The proceedings that are initiated under these new rules will provide the tortfeasor with 15 days to answer and there shall be an meeting of the parties to reach an agreement; failure to do so will result in the initiation of a legal proceeding, upon the conclusion of which the court will issue its judgment.
The judgments may be of the following different types:
a) In Diffuse Actions, the judge may only order that the tortfeasor provide restitution for the damage suffered by the class, and
b) In the case of Class Actions, strictu sensu, and in those brought individually, the judge may order the tortfeasor to provide restitution for the damage suffered or as the case may be, cover the individual harms of the members of the class.

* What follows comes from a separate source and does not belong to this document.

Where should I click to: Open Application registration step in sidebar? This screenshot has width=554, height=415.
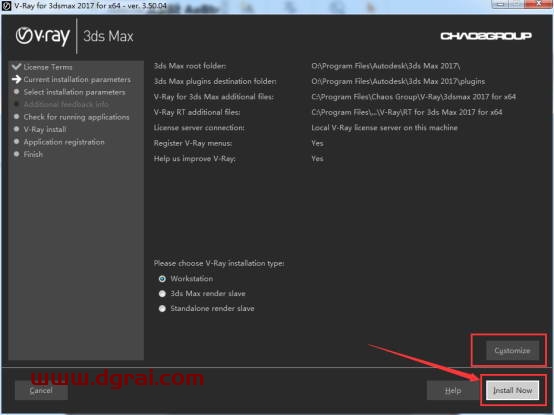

These modifications also allow for the following other judicial remedies in any of the three types of Class Action Suits, to be requested of a court:
a) Injunction order to stop the acts or activities that are causing or have caused either an imminent or irreparable harm upon the class.
b) An order of specific performance of acts or activities whose omission has or will cause either an imminent or irreparable harm upon the community, and
c) The removal from the market or the securing of instruments, assets, copies and products directly related to the irreparable harm that has been or will be suffered by the class.
In conclusion, the Class Actions have a different nature than those regulations which are currently available under Mexican Law. Under the new Class Action legislation the same cause of action may be brought by one single class of persons. As has been the case in the United States of America, these types of actions gain a certain amount of strength which transcend into the political realm to the detriment of tortfeasors.
At Jáuregui y Del Valle, S.C., we have a team of professionals well versed in U.S. Law, knowledgeable in U.S. Class Action Suits, which enables us to lend professional legal services to our present and future clients, in these types of actions which we believe will increase in relevancy in the future.
1 Pursuant the modifications made to the Federal Code of Civil Procedure, a class is understood as consisting of at least thirty people whose individual interests have been affected by the activity, act or omission by an economic agent, corporation, person or authority.
2 A determined or easily determinable class for purposes of joining in a Class Action can be, for example, the members of an association, or an ejido.
3 The “Individual Homogenous” Class Action has a different meaning that that of a Diffuse Class or a Class Action, stricto senso. An example of an Individual Homogenous Class Action would be one where an airline ticket holder raises an action on behalf of her fellow ticketholders for a cancelled flight.